12. 我知道(2 / 2)

她跑到月雪閣前站定,臉頰上因為太熱而染上了些薄紅,額上也汗涔涔的全是汗水。

月雪閣一片靜謐,牌匾旁的燈燭亮著,隔著窗紗透出些淡黃色的光,清晨初升的辰光一般,幽幽地照在墨底金字的牌匾上。

蘇祈春抬起小手,準備去敲門,卻在門縫間瞧見了空無一人的院落,孤零零的青鬆立在院內,池子中泛著波光的水照出它的倒影,以及月亮的影子。

蘇祈春臉往門縫上貼了貼。

院子儘頭的屋子看上去一片黑暗,仿佛和這黑夜融為一體,黑黢黢的,靜悄悄的。

天上忽地起了一陣風,吹得青鬆樹樹葉沙沙作響,蘇祈春身上一陣陣的冷,她咬緊下唇,可憐地想:“山哥哥今日還未換藥呢。”

他的眼傷那麼嚴重,不換藥怎麼行?

她的手放在門環上,幾次想去拍門,可她又想到:“山哥哥沒有等她……”

她站在月雪閣門口想了很久,風吹得她身上的汗都乾透了,她有些冷,雙手環抱著自己,一步步往回走。
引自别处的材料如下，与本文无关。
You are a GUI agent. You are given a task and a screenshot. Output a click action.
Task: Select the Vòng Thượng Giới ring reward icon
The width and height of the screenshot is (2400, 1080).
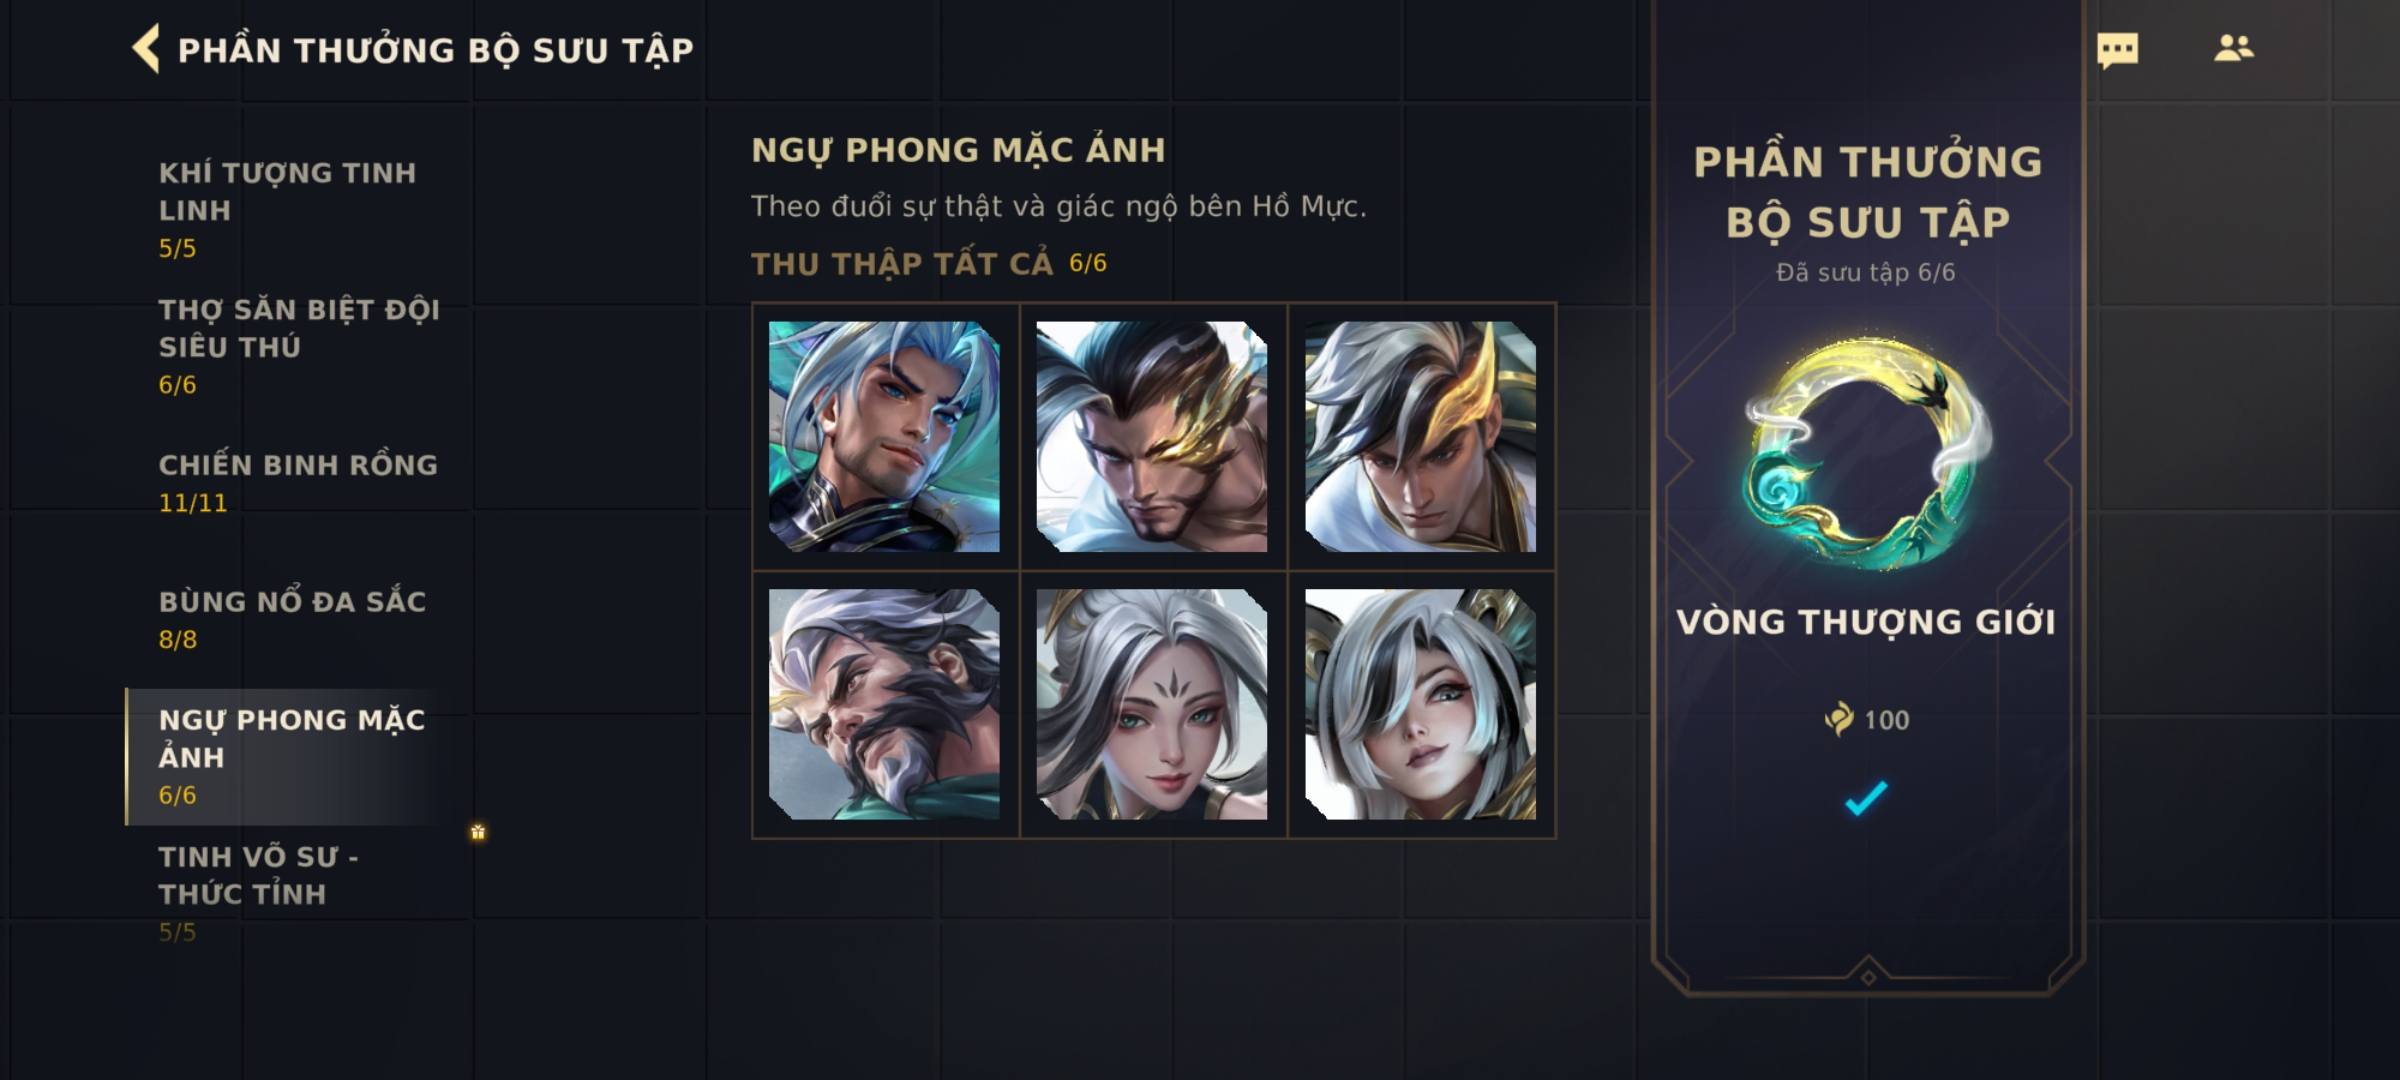pyautogui.click(x=1867, y=453)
茯苓拿著件氅衣跑過來,見著蘇祈春失魂落魄的樣子,將氅衣披在她身上,安慰著說:“女郎,你看,就說不讓你來吧,這麼晚了,人家肯定休息了,有什麼事明天再弄。”

蘇祈春眼睛垂下來,雙肩躲了躲,躲過茯苓的手,風呼呼地吹著她,吹得她眼都睜不開了。

“女郎,你這是乾嘛?”茯苓手裡拿著氅衣,有些不解。

蘇祈春望著地上自己的影子,短短的,瘦瘦的,像星子像燈光,電光火石的一瞬,她忽地轉身,沒命地往回跑。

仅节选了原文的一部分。